Mission

The Classroom and the Future of the Historical Record: Humanities Education in a Changing Climate for Knowledge Production

The conditions under which history is documented are rapidly changing, affected by climatic shifts in how knowledge is produced and accessed. New modes of digital communication are creating new ways of capturing, preserving and sharing cultural artifacts, and of using them as evidence of history. Once the preserve of memory institutions, publishing the past now plays out across a huge variety of new media spaces and forms. Higher education, gripped by austerity, often welcomes this digitization of the historical record as a solution to the question of how to make the past “accessible” in tightening financial constraints. Yet while the technologies that deliver digital facsimiles to ever broadening publics have developed rapidly, education in how the public can participate in the making and critique of this new historical record has advanced more slowly. Social media platforms encourage the circulation of personal information, but this material is for the most part presented without provenance or context. Privatized and commodified, these documents and photographs become part of the business model of new media companies, without creating a better or more trustworthy record of the past. Lost in this process are the concepts, methods, and techniques necessary to advance the public production of the past as a common good.

Our project seeks to analyze and explore how higher education can respond to the climatic shifts in the production of history’s record.

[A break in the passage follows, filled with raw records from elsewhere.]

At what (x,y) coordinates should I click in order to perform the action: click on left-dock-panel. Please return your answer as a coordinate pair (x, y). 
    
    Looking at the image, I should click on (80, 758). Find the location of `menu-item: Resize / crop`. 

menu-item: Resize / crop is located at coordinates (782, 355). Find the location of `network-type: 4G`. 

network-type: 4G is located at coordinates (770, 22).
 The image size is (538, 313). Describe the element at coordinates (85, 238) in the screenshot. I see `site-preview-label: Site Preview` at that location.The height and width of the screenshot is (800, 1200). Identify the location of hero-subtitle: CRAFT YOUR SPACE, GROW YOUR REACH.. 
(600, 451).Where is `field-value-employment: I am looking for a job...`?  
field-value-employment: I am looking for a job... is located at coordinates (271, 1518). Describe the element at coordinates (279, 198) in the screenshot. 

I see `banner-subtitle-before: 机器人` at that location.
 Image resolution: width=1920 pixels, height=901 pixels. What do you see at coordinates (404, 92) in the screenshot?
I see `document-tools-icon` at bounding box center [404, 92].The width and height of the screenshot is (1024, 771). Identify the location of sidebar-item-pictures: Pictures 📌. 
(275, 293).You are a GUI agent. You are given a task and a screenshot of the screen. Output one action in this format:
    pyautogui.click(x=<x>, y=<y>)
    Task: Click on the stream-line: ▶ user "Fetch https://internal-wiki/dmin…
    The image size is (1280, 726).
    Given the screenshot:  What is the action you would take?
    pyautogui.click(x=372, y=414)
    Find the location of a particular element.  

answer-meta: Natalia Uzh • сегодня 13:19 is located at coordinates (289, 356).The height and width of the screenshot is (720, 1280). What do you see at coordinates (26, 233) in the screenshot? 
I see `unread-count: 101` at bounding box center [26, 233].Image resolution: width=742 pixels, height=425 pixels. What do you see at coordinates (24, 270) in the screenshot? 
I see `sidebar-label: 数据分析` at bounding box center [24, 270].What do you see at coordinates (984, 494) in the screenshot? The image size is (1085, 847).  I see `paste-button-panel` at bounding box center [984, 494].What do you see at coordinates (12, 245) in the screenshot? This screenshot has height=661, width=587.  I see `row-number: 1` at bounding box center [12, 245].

We seek to develop classroom-based practices for digital documentary and data literacy work that can help position higher education as a partner in the creation of the future of the historical record. By exposing our students to the ethical as well as technical choices made when documenting the past, we will prepare them to be better producers and critics of historical sources in the future. Our Collaboratory will harness existing initiatives at the University of Illinois at Urbana- Champaign, Michigan State University, and the University of Nebraska-Lincoln to create new pedagogical models that integrate documentary work into humanities education.